Is this a case of refreshing British candour, or outright sexism?
Alex Bilmes, the editor of the U.K. version of Esquire magazine, said during a public event on Tuesday that the women his magazine features on its pages are "ornamental" and that he and his editors "provide pictures of girls in the same way we provide pictures of cool cars."
Bilmes was speaking on a panel at the Advertising Week Europe conference in London; his event was videotaped, and you can see the heads of his female co-panelists snap back when he takes his first steps down the road to controversy.
"What we do at Esquire is produce a men's magazine, and it has a male gaze," Bilmes begins. "So this is the controversial bit that people don't like but I always say the truth about it: The women we feature in the magazine are ornamental."
At this point a woman in the audience interrupts and warns Bilmes, "We have sharp objects." He goes on: "Yeah I know. Well I could lie to you if you want and say that we're interested in their brains as well, but on the whole we're not, and they're there to be beautiful objects. They're objectified."
By now his co-panelists look like they wish they'd signed on for the discussion about classified advertising down the hall. Bilmes, too, looks a little taken aback by where he's going, but he apparently decides it's too late to turn back.
He goes on to explain how men "regard women in many, many ways: They're our sisters, our daughters, our wives, our mothers [he never says "colleague" or "boss"], and we do see them as three-dimensional human beings. But there are certain times we just want to look at them because they're sexy... One of the things men like is pictures of pretty girls, so we provide them with pictures of pretty girls.
"For that purpose, they are ornamental. This may sound even worse, but it's the same way we also provide them with pictures of cool cars."

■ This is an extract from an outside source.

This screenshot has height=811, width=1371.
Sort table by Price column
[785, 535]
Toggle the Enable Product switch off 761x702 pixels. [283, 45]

At this point the two women on either side of him in the video look like they just want to disappear. When Bilmes then accuses fashion and women's magazine of also objectifying women and says the ornaments — whoops — women in Esquire are more diverse in age, shape and ethnicity than in, say, Cosmopolitan, the female co-panelist on his right finally can't take it any more. "Oh god, that is so not true!" she says.
Bilmes digs his grave right up to the end of the video, boasting that Esquire, unlike fashion magazines, publishes photos of "older women" – by which he means 40. That statement draws audible gasps from the audience.
No man would deny he likes to look at women because they're sexy, but few would celebrate the objectification of women and boast of contributing to it. Bilmes never offers a counterpoint to the tangible harm done by treating women as objects similar to cars or offers any proof at all that he sees them any other way. His only response is, well, other people do it too, and some of those are women! His entire talk is a fatuous putdown.
But what do you think? Was Bilmes just being honest, or did he betray a rank and outdated sexism?